The problem manifests itself in the NOR chip drivers, but only if the
bus width is greater than 1 byte, and if a user of the MTD device writes
from a buffer which is not aligned in memory to that bus width.
JFFS2 does this, when garbage-collecting dirent nodes. Since the name
field is just an array of characters, it's stored in memory in the
'struct jffs2_full_dirent' without alignment constraints -- and it's
always an odd address because it comes after the single char used for
the 'type' field.
I did once add a couple of 'get_unaligned()' calls to the places in the
NOR flash chip drivers which matter, but Alan objected -- because
get_unaligned() should be reserved for the case where the datum is
_expected_ to be unaligned, not where it simply _might_ be unaligned.
These days, we support a number of architectures which just _cannot_ fix
up alignment errors. On FR-V without an MMU, for example, the alignment
trap is an imprecise exception. The networking code now works correctly
in that situation too, I believe -- I think the correct fix would be for
me to put back the get_unaligned() in a few places which I originally
added them, but then removed them again when Alan objected.

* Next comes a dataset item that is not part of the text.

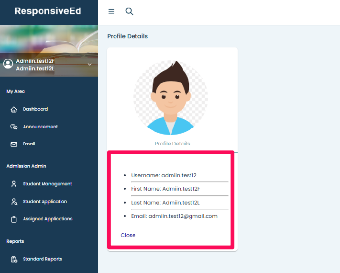
Task: Click the search magnifier icon
Action: click(129, 11)
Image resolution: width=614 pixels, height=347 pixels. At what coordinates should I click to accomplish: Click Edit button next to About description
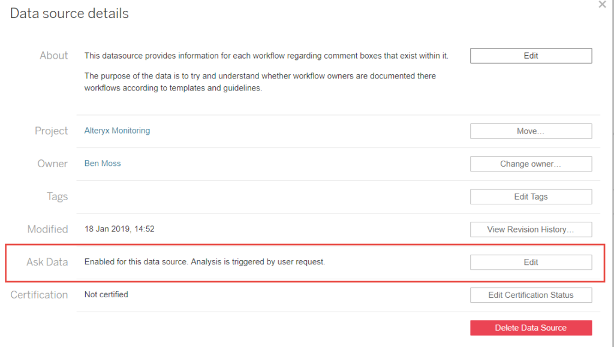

However, the objection that get_unaligned() should be used only when the
datum is _expected_ to be unaligned is still a valid one. It'll lead to
suboptimal code on architectures where the CPU doesn't natively handle
misaligned loads, when the misaligned case is _not_ the common case.
I think what we should actually do, if we're going to accept that Linux
runs without alignment fixups, is introduce a new get_maybe_unaligned()
call which should be used if there is a low, but non-zero, probability
of the address being unaligned. It would still take the
dereference-and-fault path on most architectures, but those
architectures which _really_ cannot deal with an alignment trap can emit
the slow-path instead.
Actually, I think I'd rather see just a second argument to
get_unaligned() which gives an estimate of the probability that the
address is unaligned. Each architecture can make its own decision about
where the threshold should be between just dereferencing the pointer and
maybe taking a trap, and emitting the slow code to load it manually. It
depends on the relative costs of each, on any given architecture.